Stored records
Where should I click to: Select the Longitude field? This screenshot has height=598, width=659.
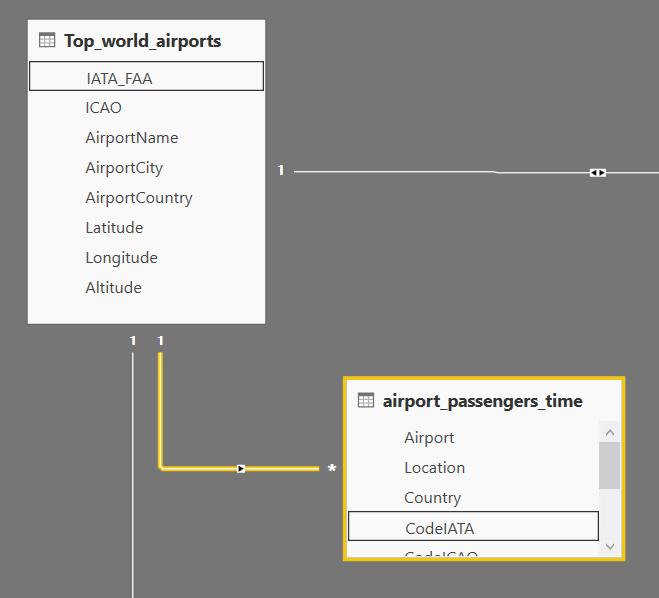coord(121,257)
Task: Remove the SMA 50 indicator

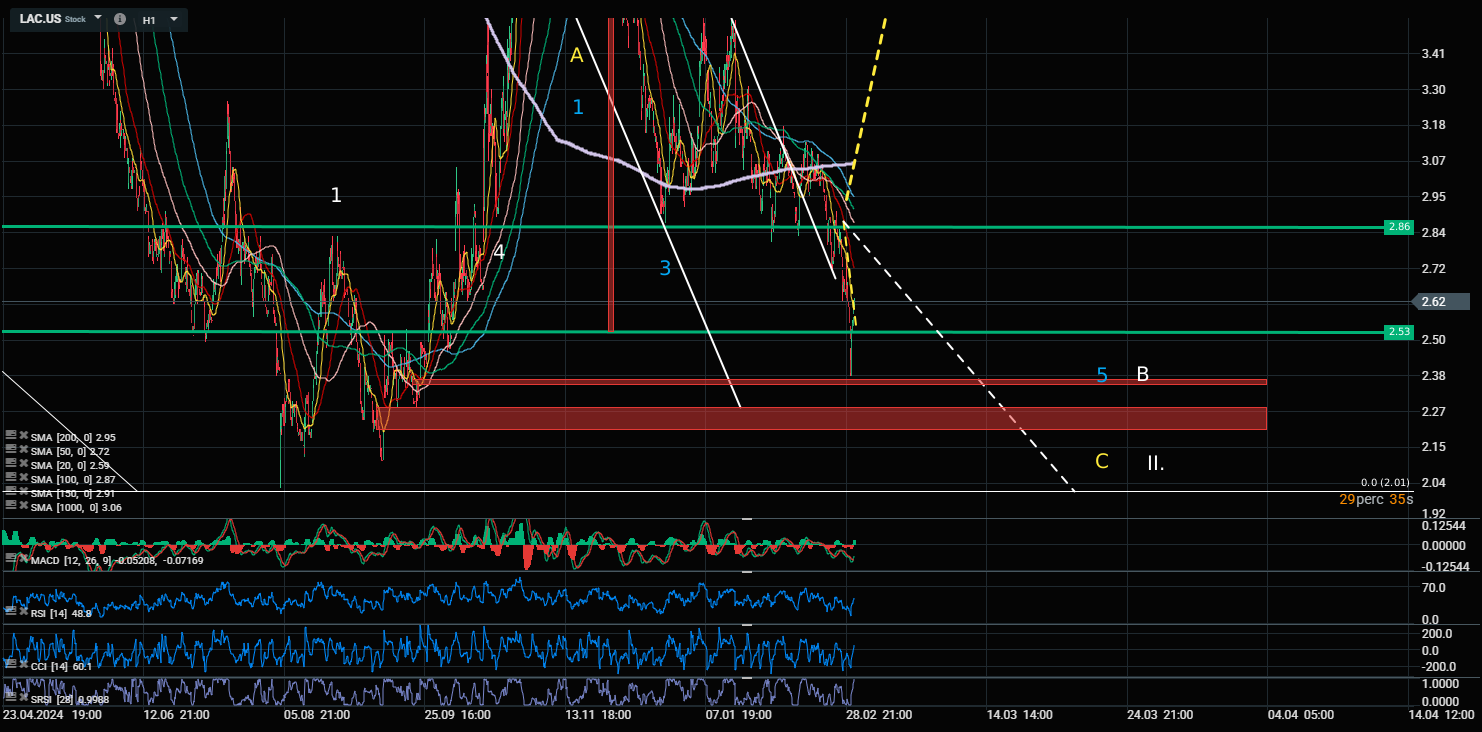Action: tap(22, 451)
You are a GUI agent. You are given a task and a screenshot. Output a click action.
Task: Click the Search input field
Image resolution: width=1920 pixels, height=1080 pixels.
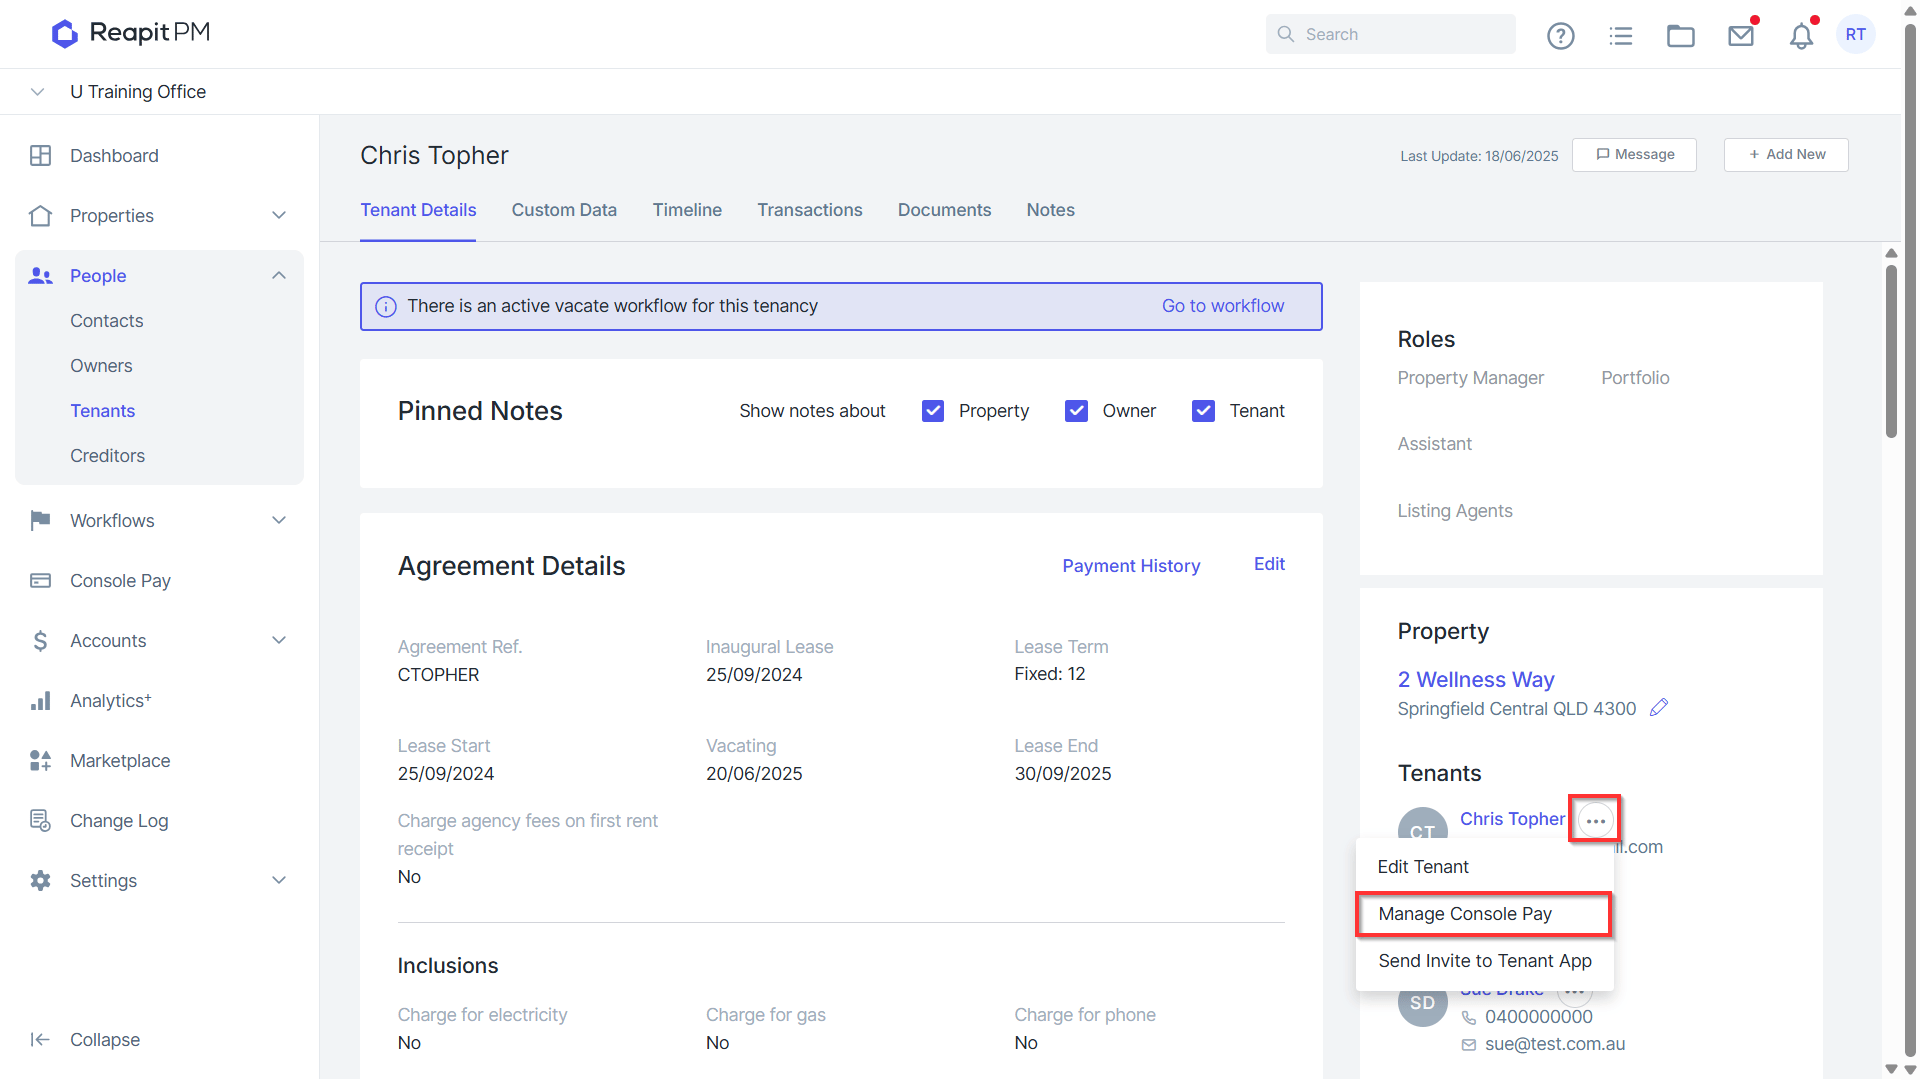pos(1390,34)
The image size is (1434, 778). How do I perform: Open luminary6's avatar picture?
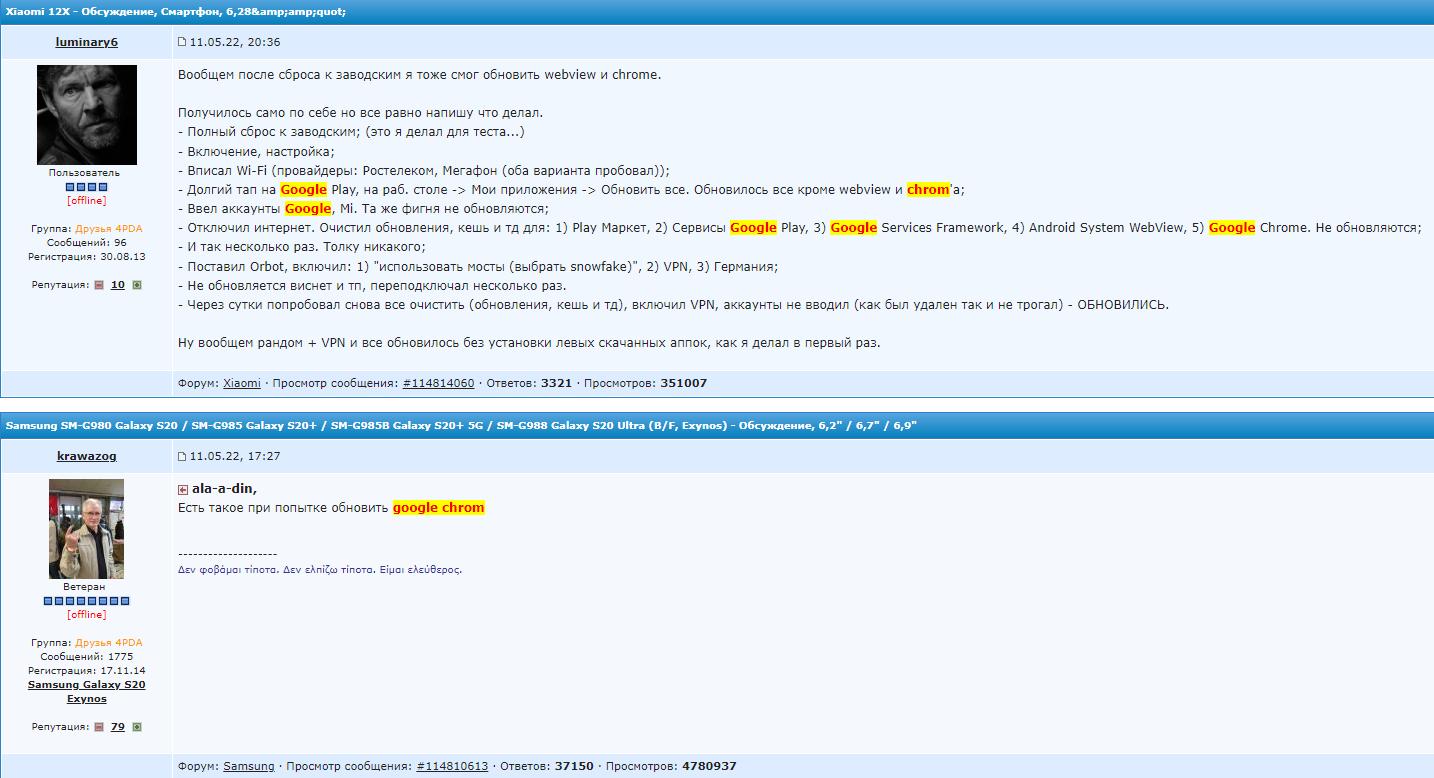coord(87,115)
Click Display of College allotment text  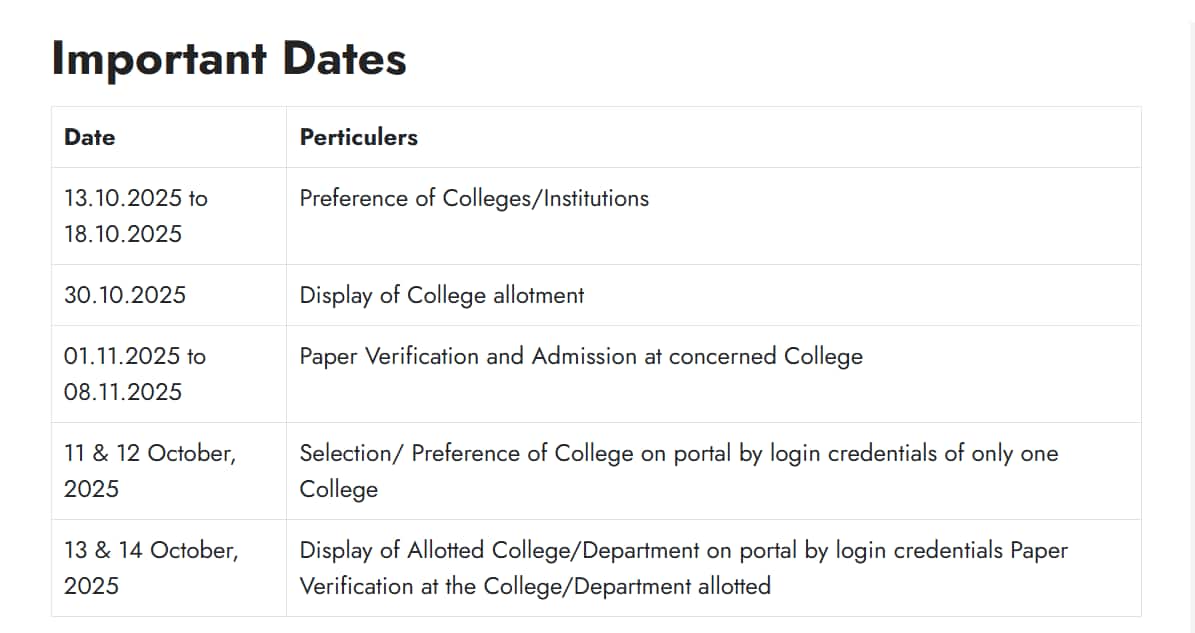click(442, 295)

> **EXERCISE PROMPT**
Please restate the lines above exactly, starting at the first line of the data and stopping at the line containing "Task: Click the Search input field", which is included. Omit pictures.

> **WRITTEN ANSWER**
Where should I click to: Select the Longitude field? This screenshot has height=598, width=659.
coord(121,257)
Task: Remove the SMA 50 indicator

Action: tap(22, 451)
You are a GUI agent. You are given a task and a screenshot. Output a click action.
Task: Click the Search input field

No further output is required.